HGLG11 divulga maior dividendo em 3 anos; descubra o valor
O fundo imobiliário HGLG11 vai distribuir R$ 1,17 por cota aos cotistas, com o maior valor dos últimos
Esse dividendo do HGLG11 rende 0,79% ao mês sobre a cotação de fechamento de julho, de R$ 147,42.
Recebe quem tiver o papel em carteira até o fim do pregão de 31 de julho, data-base da distribuição, com o dinheiro entrando na conta em 14 de agosto de 2026.
Como em outros fundos imobiliários, os rendimentos são isentos de Imposto de Renda para a pessoa física dentro das condições da legislação.
O resultado por trás do rendimento do HGLG11
O resultado que baseia os dividendos do HGLG11 é o auferido em julho, ainda não divulgado.
Apesar disso, cabe lembrar que o FII costuma manter seus rendimentos estáveis ao longo dos meses e, ao final do semestre, distribuir eventual reserva para cumprir a legislação de distribuir pelo menos 95% do resultado semestral.
Em junho, o fundo imobiliário HGLG11 apurou receita total de R$ 1,73 por cota e resultado de R$ 1,47 por cota.
O principal fator foi o reconhecimento do lucro contábil de uma SPE, no valor de R$ 14,7 milhões, com a conclusão do empreendimento Simões Filho G100. O movimento é recorrente nos desenvolvimentos do fundo, mas aqui teve magnitude maior pelo porte do projeto.

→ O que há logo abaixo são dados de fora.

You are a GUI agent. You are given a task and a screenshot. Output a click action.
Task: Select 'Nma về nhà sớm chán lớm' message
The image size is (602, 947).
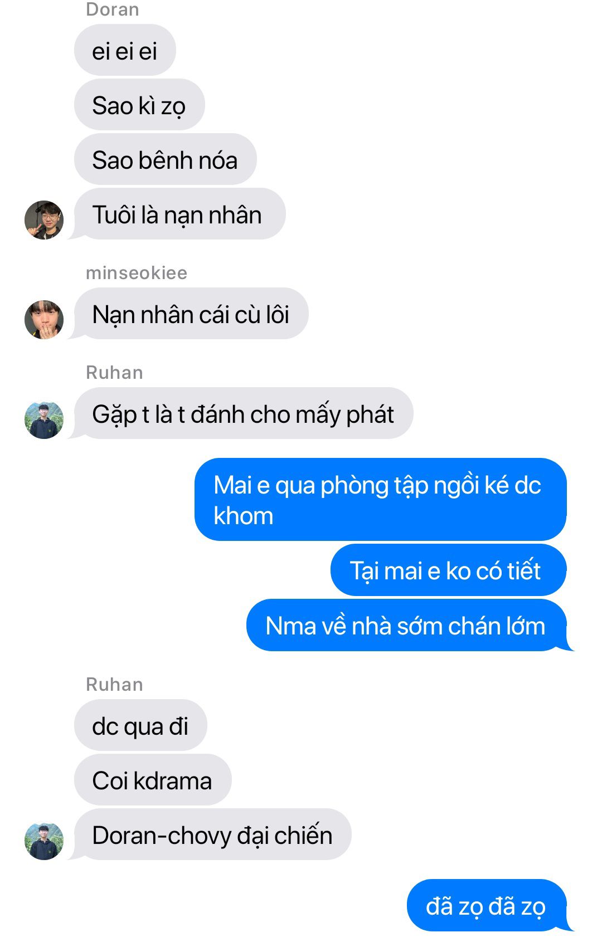[409, 625]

O patrimônio líquido encerrou junho em R$ 7,6 bilhões, com cota patrimonial de R$ 166,60, enquanto o valor de mercado atingiu R$ 6,9 bilhões, ou R$ 151,00 por cota, o que coloca o P/VP em 0,91x. O volume médio diário negociado foi de R$ 14,7 milhões.

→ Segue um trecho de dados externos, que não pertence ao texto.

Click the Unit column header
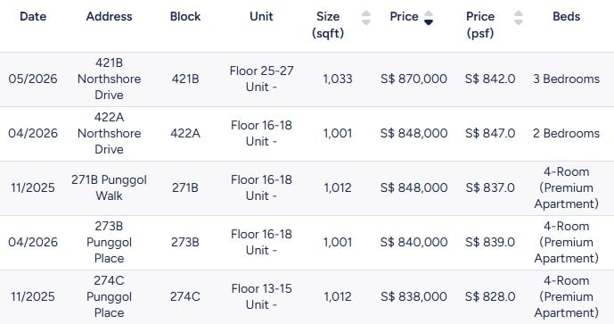 262,16
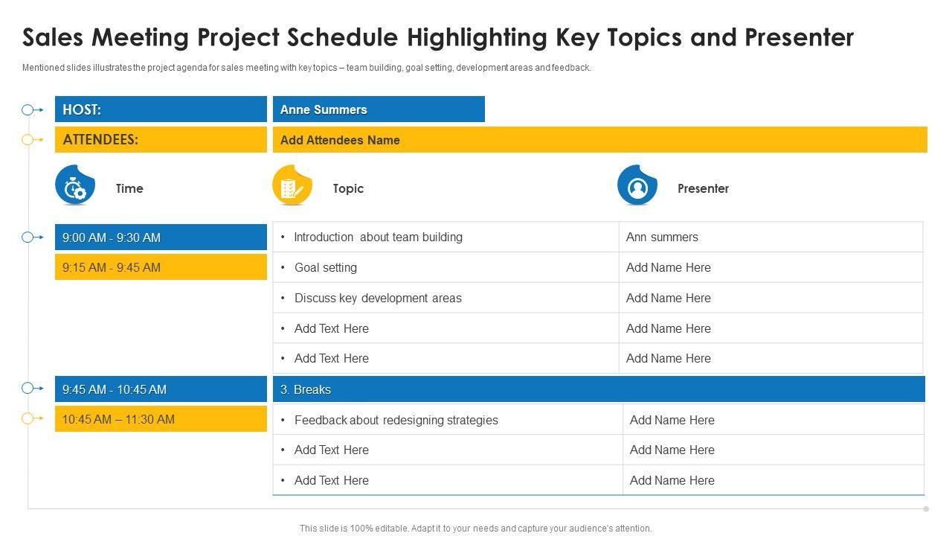Screen dimensions: 952x536
Task: Click Feedback about redesigning strategies cell
Action: click(x=448, y=420)
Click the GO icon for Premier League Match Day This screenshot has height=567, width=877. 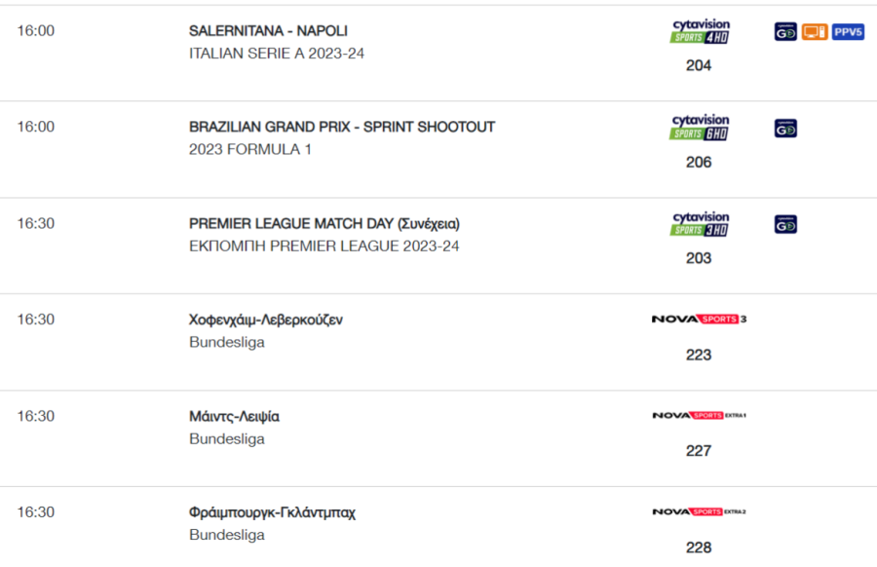coord(785,225)
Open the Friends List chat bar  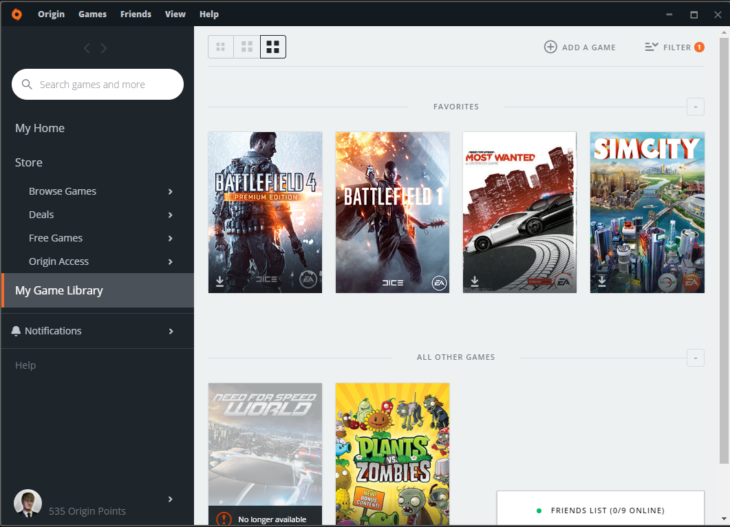coord(601,510)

Desenvolvimento e o contrato com o Mercado Livre
A obra do HGLG Simões Filho G100 foi concluída, com o galpão em plena operação, enquanto o G200 no mesmo empreendimento segue em monitoramento.

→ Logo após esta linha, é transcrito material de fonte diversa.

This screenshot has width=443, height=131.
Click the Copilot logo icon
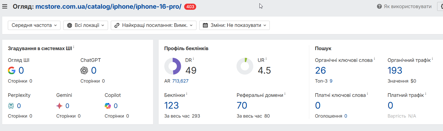click(x=108, y=106)
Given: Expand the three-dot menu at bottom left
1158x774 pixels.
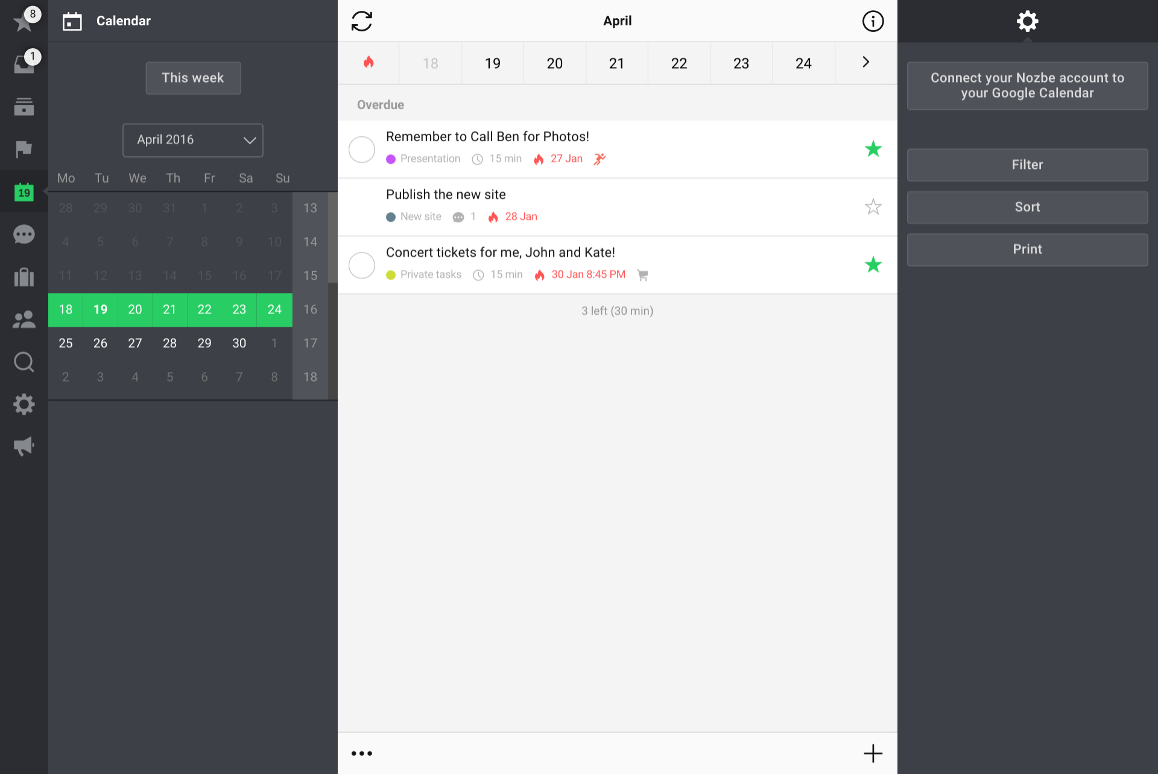Looking at the screenshot, I should coord(362,754).
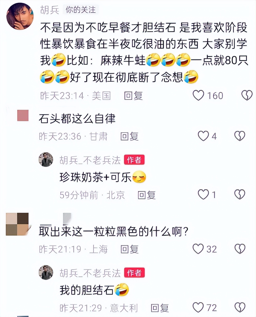Reply to the 59分钟前 北京 comment
256x317 pixels.
coord(147,195)
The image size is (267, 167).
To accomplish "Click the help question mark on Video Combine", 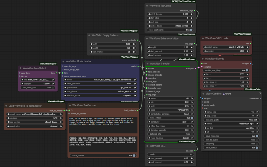I will click(260, 94).
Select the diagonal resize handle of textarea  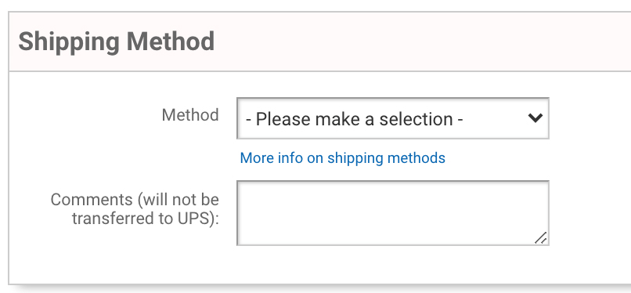pos(540,238)
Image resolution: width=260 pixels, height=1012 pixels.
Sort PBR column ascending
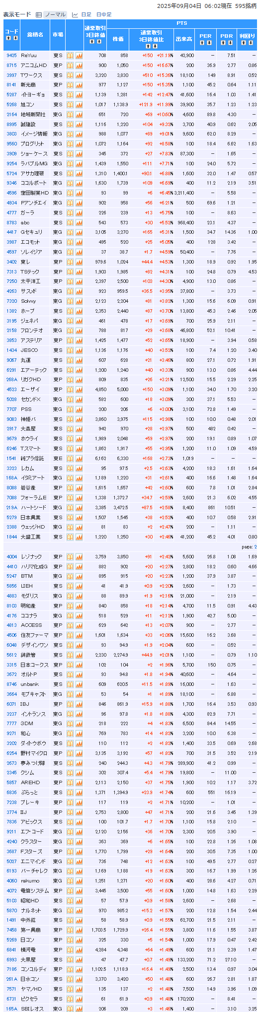(x=223, y=43)
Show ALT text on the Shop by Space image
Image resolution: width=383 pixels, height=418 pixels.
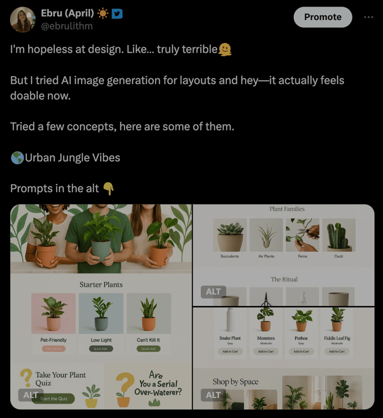pos(213,395)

O destaque do mês foi a assinatura de um contrato Built to Suit com o Mercado Livre para o ativo HGLG Itupeva G400.
A empresa ocupará todo o empreendimento, de 52.200 metros quadrados de ABL, a um aluguel de R$ 37,05 por metro quadrado, o que leva o yield on cost estimado do G400 a cerca de 11,8% após a conclusão da obra.
O FII HGLG11 encerrou junho com alavancagem financeira de 8,7%, ou 10,3% considerando a dívida via SPE, com projeção de queda para 8,4% ao fim de 2026. O passivo ligado a aquisições soma cerca de R$ 1,1 bilhão, dos quais 24% vencem nos próximos 12 meses, suportados pelas posições em CRIs e renda fixa.
A carteira do HGLG11
O portfólio reúne 42 imóveis e 186 locatários, com ABL total de 2.309.513 metros quadrados em oito estados e WALE de 4,3 anos. A vacância física encerrou junho em 3,1% e a financeira em 2,0%, após as entradas da Fuleda no ativo Guarulhos, da Shinedux no Syslog Galeão e da Shopee no CLE, em substituição à TLS.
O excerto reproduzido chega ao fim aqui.